Star system AU Microscopii (AU Mic) is a nearby system just about 31.9 light-years away whose star is quite young at 20 to 30 million years old. In fact, its M dwarf star is an infant compared to our Sun, which is about 4.5 billion years old.

It is so young that it is still surrounded by the debris disk left over from when it was formed, and, for years, scientists have been trying to search for planets around it. However, the search is hard because of the star's massive flares. In fact, some of its solar flares in July and August 2018 were more powerful than the strongest flares recorded from our Sun.

This makes it tricky for telescopes to distinguish the dips and spikes in brightness that could signify a potential planet.

Thanks to data from NASA's Transiting Exoplanet Survey Satellite (TESS) and the now-retired Spitzer Space Telescope, the authors of a new study, published in the journal Nature, discovered a Neptune-sized planet orbiting very close to AU Mic. Called AU Mic b, the planet is so close to AU Mic, it can complete an orbit every 8.5 days.

"We think AU Mic b formed far from the star and migrated inward to its current orbit, something that can happen as planets interact gravitationally with a gas disk or with other planets," study co-author Thomas Barclay of the University of Maryland, Baltimore County said, in a feature from NASA.

What's interesting is that another system, Beta Pectoris, is of the same age as AU Mic and is also surrounded by debris, but its planets are over 50 times bigger and take considerably longer to orbit their star at 21 and 3.3 years.
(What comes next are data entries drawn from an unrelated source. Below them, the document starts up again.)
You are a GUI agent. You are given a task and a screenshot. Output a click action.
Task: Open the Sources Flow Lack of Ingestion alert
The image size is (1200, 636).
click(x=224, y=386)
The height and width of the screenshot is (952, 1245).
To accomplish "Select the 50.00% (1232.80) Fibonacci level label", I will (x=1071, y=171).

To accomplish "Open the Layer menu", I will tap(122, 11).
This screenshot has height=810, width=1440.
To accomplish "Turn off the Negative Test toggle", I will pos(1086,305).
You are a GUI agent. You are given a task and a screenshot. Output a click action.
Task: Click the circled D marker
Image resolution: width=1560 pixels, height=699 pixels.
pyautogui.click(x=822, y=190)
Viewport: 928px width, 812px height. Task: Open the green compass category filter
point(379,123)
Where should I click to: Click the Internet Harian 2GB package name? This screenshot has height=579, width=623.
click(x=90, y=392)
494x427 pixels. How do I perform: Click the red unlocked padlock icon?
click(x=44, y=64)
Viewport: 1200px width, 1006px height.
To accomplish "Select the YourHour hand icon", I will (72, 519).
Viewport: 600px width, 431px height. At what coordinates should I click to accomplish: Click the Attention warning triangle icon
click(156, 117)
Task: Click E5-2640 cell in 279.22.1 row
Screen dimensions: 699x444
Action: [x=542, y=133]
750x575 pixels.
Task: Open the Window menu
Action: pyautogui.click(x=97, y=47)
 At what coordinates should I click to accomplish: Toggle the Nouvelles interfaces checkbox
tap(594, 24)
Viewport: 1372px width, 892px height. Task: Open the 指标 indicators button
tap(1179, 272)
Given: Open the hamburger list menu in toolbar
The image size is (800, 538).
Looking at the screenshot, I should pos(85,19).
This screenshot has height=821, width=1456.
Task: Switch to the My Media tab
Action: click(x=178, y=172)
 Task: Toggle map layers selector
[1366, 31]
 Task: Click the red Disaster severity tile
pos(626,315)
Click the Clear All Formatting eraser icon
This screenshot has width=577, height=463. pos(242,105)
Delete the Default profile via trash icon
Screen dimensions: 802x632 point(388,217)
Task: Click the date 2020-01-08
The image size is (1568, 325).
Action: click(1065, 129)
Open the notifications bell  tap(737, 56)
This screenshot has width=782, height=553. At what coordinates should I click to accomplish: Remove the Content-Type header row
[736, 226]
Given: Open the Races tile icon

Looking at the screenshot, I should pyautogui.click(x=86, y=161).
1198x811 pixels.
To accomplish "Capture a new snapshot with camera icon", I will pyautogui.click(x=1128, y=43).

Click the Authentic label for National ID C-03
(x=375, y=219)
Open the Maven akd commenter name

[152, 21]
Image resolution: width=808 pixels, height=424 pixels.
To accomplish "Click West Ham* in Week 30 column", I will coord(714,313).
"By contrast, Beta Pictoris b's orbit doesn't appear to have migrated much at all. The differences between these similarly aged systems can tell us a lot about how planets form and migrate," Barclay said.

In the future, more TESS observations could help identify possibly more planets in AU Mic, which is considered a "touchstone system" because it is so close to Earth and therefore allows scientists to study how stars and planets form and evolve. In fact, scientists have been considering AU Mic a possible home of planets, but it is thanks to TESS and Spitzer data that they found the first one.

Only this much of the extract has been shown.